Martin R. Kalfatovic
Associate Director, Libraries
Smithsonian Institution
Paul Albert
Associate Professor
Weill Cornell Medicine
Terrie Wheeler
Director, Samuel J. Wood Library
Weill Cornell Medicine
“Managing Scholarly Research Output: The Smithsonian Institution Experience” (Kalfatovic) Smithsonian Research Online (SRO) is a key tool in the management of the Smithsonian’s scholarly research output.

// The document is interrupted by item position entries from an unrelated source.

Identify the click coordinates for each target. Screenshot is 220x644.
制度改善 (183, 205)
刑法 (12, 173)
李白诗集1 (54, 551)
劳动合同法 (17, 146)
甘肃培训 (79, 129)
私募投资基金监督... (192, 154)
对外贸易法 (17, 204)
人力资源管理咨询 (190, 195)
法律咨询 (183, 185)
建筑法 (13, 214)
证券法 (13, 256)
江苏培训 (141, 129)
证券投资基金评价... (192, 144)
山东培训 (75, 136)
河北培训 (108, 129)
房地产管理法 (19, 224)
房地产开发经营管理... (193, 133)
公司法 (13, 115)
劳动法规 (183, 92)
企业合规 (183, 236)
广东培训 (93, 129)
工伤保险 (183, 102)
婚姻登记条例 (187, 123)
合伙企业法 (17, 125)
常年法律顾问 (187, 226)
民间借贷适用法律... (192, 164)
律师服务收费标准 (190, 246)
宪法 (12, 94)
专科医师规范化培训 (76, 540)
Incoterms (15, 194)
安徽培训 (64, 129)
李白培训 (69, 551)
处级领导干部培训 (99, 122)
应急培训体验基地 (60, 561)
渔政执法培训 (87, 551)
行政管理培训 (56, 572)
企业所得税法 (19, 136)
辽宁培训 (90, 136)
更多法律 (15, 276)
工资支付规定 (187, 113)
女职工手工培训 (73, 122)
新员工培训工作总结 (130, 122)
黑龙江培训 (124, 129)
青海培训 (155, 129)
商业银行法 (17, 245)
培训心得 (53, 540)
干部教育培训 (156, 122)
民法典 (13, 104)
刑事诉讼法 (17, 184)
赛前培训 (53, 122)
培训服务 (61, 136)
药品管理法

Comprised of a digital repository, a citation management program, a profiles tool (Smithsonian Profiles), and a scholarly communications team, the SRO program also oversees the Smithsonian’s implementation of the White House’s “Increasing Access to the Results of Federally Funded Scientific Research” mandate. SRO and the recently launched Smithsonian Profiles form an integrated program for the tracking, evaluation, and promotion of the work of Smithsonian scholars across a range of disciplines. A collaboration between the Smithsonian Libraries, the Office of the Chief Information Officer, Smithsonian Institution Scholarly Press, and the Smithsonian Office of Fellowships and Interns, and under the guidance of Deputy Under Secretary for Collections and Interdisciplinary Support, the SRO program provides valuable metrics for both individual researchers, as well as for museums and research centers. This session will outline the overall SRO program and touch upon evaluation and management of scholarship in a non-university environment. The Smithsonian Libraries SRO team of Alvin Hutchinson, Richard Naples, Suzanne Pilsk participated in this presentation.
“VIVO Dashboard: An Interactive Application for Reporting on and Assessing Scholarly Output and Productivity” (Albert, Wheeler) Administrators at academic institutions rely on scholarly impact metrics to allocate scarce resources including funding, promotions, and lab space. Early iterations of scholarly impact metrics including h-index and journal impact factor generally reflect raw counts of citations received by individual articles or authors. In the last several decades, researchers have identified flaws in these approaches and proposed more methodologically defensible alternatives such as PP(top 10%), P(top 10%), and Relative Citation Ratio. These approaches are an improvement, but they are not quite optimized to meet the needs of decision-makers at academic institutions. Here, we describe VIVO Dashboard, an open source interactive web application for assessing scholarly productivity. VIVO Dashboard is a Drupal-based application for analyzing publication metadata. VIVO Dashboard allows end users (primarily administrators) to easily generate reports in one of the three ways: bar graphs, interactive HTML lists, and spreadsheets. End users can facet publication records in a variety of ways including year, publication type, journal ranking, journal name, author name, author type, organizational affiliation, and first-last-author affiliation. Additionally, VIVO Dashboard offers a Citation Impact Map. The Citation Impact Map uses an intuitive non-parametric method for computing field-normalized citation impact for individual academic articles and reviews. Articles are benchmarked against peers sharing the same journal category, publication type, and year. Users can view impact at the level of article, person, and organizational unit. Since its release at Weill Cornell Medicine, a growing number of stakeholders have used VIVO Dashboard to meet their needs of publication reporting and scholarly impact assessment. Deans have used VIVO Dashboard to make tenure decisions. Department chairs have used our application for deciding whether a faculty should help receive a promotion. External Affairs and department administrators have used the application to learn about recent high-profile publications in, respectively, the College and individual departments. VIVO Dashboard is freely available and open source under the Apache 2.0 license.